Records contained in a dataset
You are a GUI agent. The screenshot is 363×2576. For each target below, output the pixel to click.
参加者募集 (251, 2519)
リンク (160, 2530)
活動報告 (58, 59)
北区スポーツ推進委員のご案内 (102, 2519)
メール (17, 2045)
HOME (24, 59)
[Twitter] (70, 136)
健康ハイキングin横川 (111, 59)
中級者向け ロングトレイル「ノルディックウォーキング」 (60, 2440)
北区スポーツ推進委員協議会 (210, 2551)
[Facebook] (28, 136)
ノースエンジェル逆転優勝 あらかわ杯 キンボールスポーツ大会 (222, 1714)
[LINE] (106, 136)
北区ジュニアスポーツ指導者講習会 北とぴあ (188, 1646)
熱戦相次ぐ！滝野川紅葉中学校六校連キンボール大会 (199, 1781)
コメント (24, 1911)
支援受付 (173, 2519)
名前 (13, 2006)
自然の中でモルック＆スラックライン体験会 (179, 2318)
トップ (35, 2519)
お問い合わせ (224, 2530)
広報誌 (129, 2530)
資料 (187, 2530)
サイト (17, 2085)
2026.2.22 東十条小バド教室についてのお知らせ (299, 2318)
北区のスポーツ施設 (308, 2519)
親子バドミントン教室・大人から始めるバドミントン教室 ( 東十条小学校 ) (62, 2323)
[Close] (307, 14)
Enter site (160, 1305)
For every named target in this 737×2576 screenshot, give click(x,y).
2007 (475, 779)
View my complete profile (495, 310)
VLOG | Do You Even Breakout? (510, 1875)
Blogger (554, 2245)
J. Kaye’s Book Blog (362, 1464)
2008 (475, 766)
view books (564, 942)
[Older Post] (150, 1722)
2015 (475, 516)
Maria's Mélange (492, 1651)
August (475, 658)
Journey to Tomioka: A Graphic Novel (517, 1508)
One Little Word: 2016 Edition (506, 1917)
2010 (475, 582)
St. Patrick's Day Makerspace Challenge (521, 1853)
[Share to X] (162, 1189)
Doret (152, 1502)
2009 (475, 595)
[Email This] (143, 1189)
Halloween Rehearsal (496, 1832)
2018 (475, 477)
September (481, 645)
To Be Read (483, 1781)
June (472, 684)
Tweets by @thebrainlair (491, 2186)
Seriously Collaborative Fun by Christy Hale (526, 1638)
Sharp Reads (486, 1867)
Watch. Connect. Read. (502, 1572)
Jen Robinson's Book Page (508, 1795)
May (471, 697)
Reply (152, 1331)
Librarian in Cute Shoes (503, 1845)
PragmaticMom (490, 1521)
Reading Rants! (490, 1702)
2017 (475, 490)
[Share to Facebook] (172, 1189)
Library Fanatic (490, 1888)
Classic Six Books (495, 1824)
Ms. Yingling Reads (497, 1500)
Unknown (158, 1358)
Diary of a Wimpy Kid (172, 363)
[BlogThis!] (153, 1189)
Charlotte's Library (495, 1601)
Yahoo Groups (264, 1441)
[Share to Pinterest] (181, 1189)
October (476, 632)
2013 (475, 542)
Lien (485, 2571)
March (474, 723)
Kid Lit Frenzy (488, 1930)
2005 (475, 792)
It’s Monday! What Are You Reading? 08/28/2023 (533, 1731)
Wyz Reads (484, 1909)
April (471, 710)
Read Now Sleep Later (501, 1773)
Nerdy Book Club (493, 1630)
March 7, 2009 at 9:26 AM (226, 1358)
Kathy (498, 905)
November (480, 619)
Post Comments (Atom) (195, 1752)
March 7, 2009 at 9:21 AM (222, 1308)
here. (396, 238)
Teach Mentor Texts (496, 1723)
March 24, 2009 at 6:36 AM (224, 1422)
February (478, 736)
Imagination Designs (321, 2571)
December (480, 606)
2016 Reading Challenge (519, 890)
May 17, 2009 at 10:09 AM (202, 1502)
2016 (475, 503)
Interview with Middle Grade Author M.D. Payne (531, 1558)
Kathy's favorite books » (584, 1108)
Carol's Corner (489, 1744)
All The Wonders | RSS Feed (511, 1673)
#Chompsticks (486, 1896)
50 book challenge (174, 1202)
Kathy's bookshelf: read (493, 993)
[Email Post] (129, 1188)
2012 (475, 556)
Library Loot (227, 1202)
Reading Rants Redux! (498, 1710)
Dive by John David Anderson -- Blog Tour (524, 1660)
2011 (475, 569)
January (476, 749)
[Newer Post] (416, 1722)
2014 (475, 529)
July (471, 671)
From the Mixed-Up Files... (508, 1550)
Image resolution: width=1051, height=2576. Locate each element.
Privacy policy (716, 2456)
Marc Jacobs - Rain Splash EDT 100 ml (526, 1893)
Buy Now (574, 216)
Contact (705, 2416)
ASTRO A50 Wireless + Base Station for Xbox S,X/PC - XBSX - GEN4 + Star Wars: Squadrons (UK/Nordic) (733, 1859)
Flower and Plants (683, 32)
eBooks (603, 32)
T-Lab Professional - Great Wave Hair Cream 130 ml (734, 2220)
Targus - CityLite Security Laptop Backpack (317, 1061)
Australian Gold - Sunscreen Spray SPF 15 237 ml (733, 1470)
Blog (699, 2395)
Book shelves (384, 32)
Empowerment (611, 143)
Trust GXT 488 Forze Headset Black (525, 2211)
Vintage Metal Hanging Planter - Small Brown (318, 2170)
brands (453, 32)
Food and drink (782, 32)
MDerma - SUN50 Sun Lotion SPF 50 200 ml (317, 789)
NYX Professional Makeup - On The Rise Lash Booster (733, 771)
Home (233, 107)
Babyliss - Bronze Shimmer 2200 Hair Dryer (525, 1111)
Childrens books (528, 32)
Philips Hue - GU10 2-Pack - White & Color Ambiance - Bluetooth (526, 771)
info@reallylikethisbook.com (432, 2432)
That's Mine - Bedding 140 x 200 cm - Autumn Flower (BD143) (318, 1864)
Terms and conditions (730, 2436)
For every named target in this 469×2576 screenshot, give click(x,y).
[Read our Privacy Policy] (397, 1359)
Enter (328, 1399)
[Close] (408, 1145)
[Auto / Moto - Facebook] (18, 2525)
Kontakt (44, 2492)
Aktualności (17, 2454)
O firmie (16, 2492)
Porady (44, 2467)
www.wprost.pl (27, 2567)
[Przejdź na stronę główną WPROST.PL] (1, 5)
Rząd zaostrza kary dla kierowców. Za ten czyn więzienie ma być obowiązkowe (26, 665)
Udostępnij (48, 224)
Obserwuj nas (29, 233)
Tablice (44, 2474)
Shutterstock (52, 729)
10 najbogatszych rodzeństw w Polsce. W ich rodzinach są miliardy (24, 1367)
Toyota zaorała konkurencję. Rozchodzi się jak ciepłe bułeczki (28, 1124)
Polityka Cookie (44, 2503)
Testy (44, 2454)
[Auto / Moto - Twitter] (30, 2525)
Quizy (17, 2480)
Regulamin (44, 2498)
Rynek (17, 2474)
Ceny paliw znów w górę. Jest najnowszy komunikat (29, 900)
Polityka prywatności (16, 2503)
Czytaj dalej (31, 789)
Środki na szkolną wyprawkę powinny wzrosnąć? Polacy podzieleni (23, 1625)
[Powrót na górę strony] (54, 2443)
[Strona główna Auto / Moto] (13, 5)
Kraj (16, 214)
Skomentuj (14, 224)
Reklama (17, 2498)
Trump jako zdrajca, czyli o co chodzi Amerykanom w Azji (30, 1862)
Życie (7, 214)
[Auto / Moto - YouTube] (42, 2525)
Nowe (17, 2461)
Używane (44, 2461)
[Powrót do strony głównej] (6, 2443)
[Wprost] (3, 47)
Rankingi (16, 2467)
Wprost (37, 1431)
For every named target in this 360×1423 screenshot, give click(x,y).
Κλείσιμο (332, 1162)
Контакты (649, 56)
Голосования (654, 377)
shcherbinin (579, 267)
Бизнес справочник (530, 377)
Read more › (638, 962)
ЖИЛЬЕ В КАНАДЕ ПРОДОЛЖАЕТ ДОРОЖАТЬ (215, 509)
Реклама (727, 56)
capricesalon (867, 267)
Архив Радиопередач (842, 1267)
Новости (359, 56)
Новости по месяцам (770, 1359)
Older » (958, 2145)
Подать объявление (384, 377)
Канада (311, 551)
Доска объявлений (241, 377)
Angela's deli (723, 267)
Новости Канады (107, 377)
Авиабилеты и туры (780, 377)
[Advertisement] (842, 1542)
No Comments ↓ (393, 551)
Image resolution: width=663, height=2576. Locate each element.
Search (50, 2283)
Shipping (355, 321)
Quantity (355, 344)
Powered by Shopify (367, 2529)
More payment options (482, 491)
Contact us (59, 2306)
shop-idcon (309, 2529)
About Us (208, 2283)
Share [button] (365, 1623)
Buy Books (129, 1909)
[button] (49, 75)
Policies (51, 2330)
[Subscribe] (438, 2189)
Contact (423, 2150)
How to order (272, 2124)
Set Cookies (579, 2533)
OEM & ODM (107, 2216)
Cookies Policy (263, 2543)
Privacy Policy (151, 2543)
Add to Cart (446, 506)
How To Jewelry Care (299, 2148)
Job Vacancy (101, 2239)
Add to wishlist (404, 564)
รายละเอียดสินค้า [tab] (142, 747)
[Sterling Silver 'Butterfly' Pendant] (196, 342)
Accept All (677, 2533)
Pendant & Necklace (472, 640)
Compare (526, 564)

**Task goal**
All lines above from the one containing "Архив Радиопередач (842, 1267)" to the one containing "Accept All (677, 2533)" must be repeated exactly, both lines included, and no others.

**Answer to this problem**
Архив Радиопередач (842, 1267)
Новости (359, 56)
Новости по месяцам (770, 1359)
Older » (958, 2145)
Подать объявление (384, 377)
Канада (311, 551)
Доска объявлений (241, 377)
Angela's deli (723, 267)
Новости Канады (107, 377)
Авиабилеты и туры (780, 377)
[Advertisement] (842, 1542)
No Comments ↓ (393, 551)
Image resolution: width=663, height=2576. Locate each element.
Search (50, 2283)
Shipping (355, 321)
Quantity (355, 344)
Powered by Shopify (367, 2529)
More payment options (482, 491)
Contact us (59, 2306)
shop-idcon (309, 2529)
About Us (208, 2283)
Share [button] (365, 1623)
Buy Books (129, 1909)
[button] (49, 75)
Policies (51, 2330)
[Subscribe] (438, 2189)
Contact (423, 2150)
How to order (272, 2124)
Set Cookies (579, 2533)
OEM & ODM (107, 2216)
Cookies Policy (263, 2543)
Privacy Policy (151, 2543)
Add to Cart (446, 506)
How To Jewelry Care (299, 2148)
Job Vacancy (101, 2239)
Add to wishlist (404, 564)
รายละเอียดสินค้า [tab] (142, 747)
[Sterling Silver 'Butterfly' Pendant] (196, 342)
Accept All (677, 2533)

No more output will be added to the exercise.